Some states responded with a blunt tool – simply lowering the age at which all youths enter the adult criminal justice system. Thirteen states try under-18 youths as adults, though Connecticut has decided to raise the juvenile cutoff age to 18 beginning in 2010.
Other changes allowed prosecutors, instead of judges in juvenile court, to decide whether to try a minor as an adult. Types of crime and the record of a suspect also pushed juveniles into the adult system.
The result was a 208 percent increase in the number of offenders under 18 in adult jails between 1990 and 2004. Every year, about 200,000 juveniles are prosecuted as adults – the majority of them for nonviolent offenses.
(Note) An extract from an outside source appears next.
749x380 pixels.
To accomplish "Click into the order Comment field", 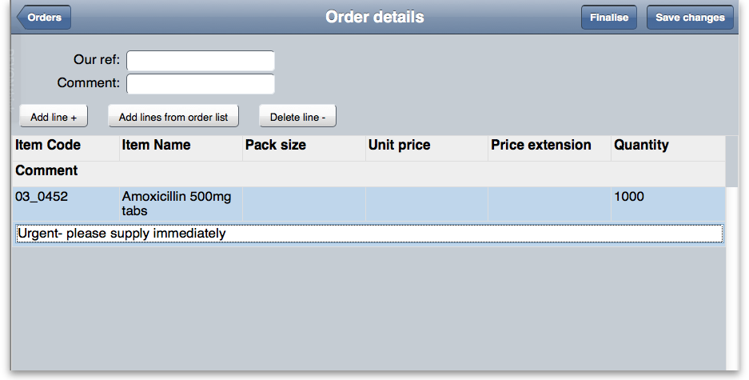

In Wisconsin, for instance, all 17-year-olds end up in adult courts even though only 15 percent of them are charged with violent crimes (the state is now reviewing this).
These laws were intended to stop a youth crime wave that peaked in 1993 – and to lower the disproportionate participation of minors in serious violent crime. But states already had the discretion to direct special cases to adult court; these laws were an overreaction.
The Supreme Court gave important weight to this view when it overturned the death penalty in 2005 for youths under 18. The justices found a minor's "culpability or blameworthiness is diminished, to a substantial degree, by reason of youth and immaturity." In other words, young people's thinking and judgment are not as developed as adults', and so the legal system should not treat them as adults.
There's a reason why the juvenile justice system is so named. Not that it's perfect. But states must get back to using it and improving it.